Messianic movements of this sort are fed by a deep human yearning for redemption; the feeling that the earthly existence we live is incomplete; that history as we know it will come to an end, and that paradise will reign on earth either through supernatural intervention by the Messiah, or by a cataclysmic event like the communist revolution. In both its religious and secular versions it has only led to horrible suffering and historical catastrophe.

Messianic politics refuses to acknowledge that human existence is finite; that there is no total state of harmony and peacefulness; that politics, economics and culture are, at best, piecemeal solutions to ever new problems. As political philosopher Isaiah Berlin wrote in an important essay, the belief that there is a final solution to all human problems is the source of the most horrible human-made suffering.

What happens to Millenarian movements? Their prophecies are at some point falsified by history: the second coming of Christ does not occur when predicted; no Mahdi re-establishes the Caliphate. Israel's national-religious movement will at some point have to face the failure of its prophecy that the founding of the state of Israel and the conquest of the West-Bank is the onset of the Messianic period.
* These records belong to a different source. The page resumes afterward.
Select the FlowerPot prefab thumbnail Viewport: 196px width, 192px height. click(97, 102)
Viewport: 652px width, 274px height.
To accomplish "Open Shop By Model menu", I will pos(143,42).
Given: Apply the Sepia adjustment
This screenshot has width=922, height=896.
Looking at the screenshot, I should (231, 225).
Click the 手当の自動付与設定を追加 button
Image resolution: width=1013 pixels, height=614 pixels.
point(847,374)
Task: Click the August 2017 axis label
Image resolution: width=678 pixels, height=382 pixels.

It will have to realize that Israel is part of an international system that has standards of legitimacy that can and must not be disregarded.
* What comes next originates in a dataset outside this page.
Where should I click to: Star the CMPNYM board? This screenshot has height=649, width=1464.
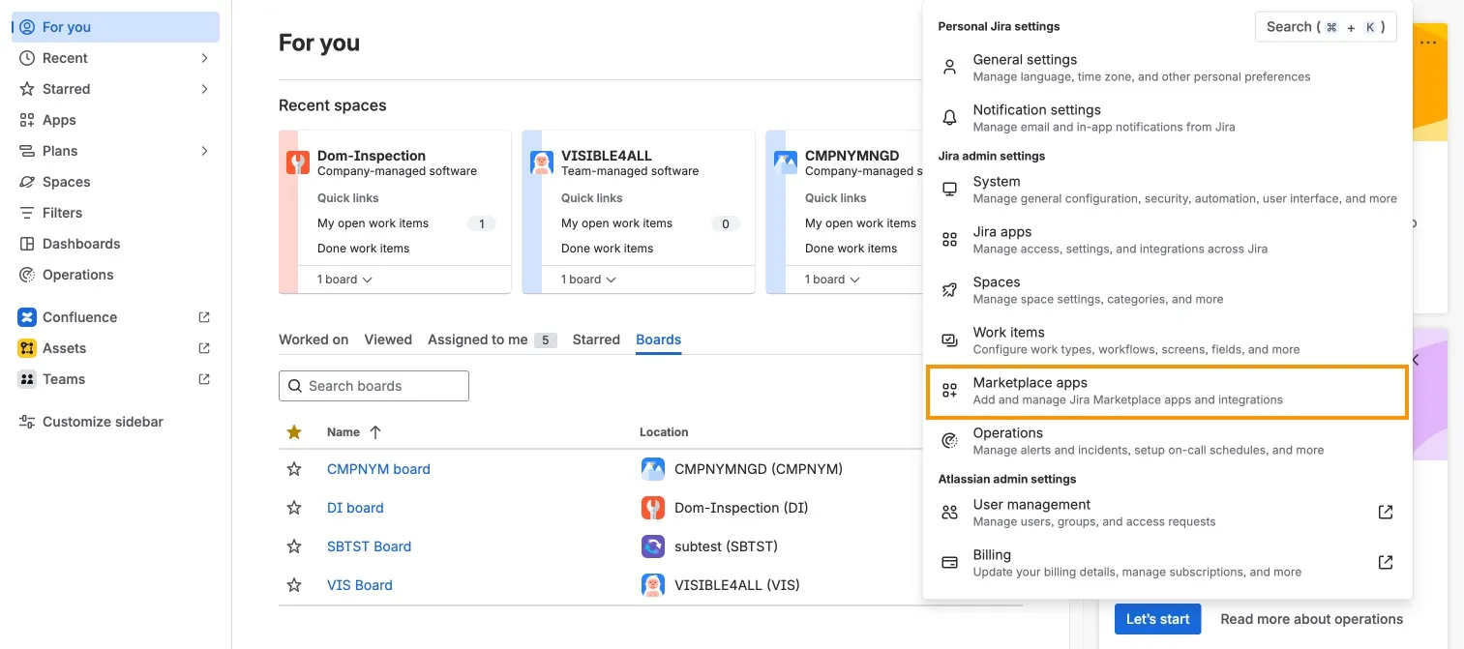(294, 469)
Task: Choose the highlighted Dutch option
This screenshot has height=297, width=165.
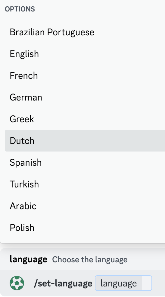Action: tap(85, 141)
The problem is that national-religious Messianism will not go quietly. Most of my conversations with national-religious rabbis give little ground for solace: they are deeply convinced of the utter truth of their vision and completely devoid of any understanding of international relations and they hope that Israel will ultimately become a theocracy. In this they are no different from all their millenarian predecessors and equivalents, Jewish or non-Jewish.

Like its Christian and Islamic counterparts, the extreme of Political Messianism has an apocalyptic tinge: in some of its versions it shares the belief of Evangelical sects in the U.S. that the fate of the Middle East will be sealed in the apocalyptic war of Gog and Magog. Hence neither Israel's political isolation nor the threat on Israeli democracy matter to the radicals in this movement: the opposite is true: like all extremist sects, it reacts to looming danger by intensifying its beliefs.

The question is what price Israel will have to pay until Israel's citizens realize that four decades of messianic politics are threatening to destroy the down-to-earth, realistic vision of being free people in our own country. Messianic politics has already done immense damage to Israel, and its impact is now coming to a climax: Even mainstream politicians from the Likud and Kadima often join anti-democratic legislation, and a wave of ugly racism is sweeping the country.

Worse: ever more Israelis are infected by the symptoms of Messianic thinking: 'We are right, and the whole world is wrong; hence we must no longer listen to anybody.' Messianic politics has been instrumental in driving Israel into unprecedented isolation. Unfortunately many Israelis as yet prefer disregarding the reality that international pressure will soon exact a heavy price that we all want to prevent.

Whether through its own initiative or as a result of international pressure, Israel's sane majority that wants peace and democracy rather than war and theocracy will wake up and break the destructive stranglehold of messianic politics. The occupation will end and the radical version of national-religious Zionism will take the course of all Messianic movements. It will transform itself into a de-politicized, variation of Judaism for whom the Messiah becomes an abstract ideal and not a concrete, political goal -- as it was throughout most of Jewish history.

There are examples for such developments in contemporary national-religious circles as in the thought of Rabbis Yuval Sherlo and David Stav, but they are, at this point, a minority. The question is whether these moderating forces in national-religious Zionism will gain in strength in time to avoid the violent confrontation we all want to prevent.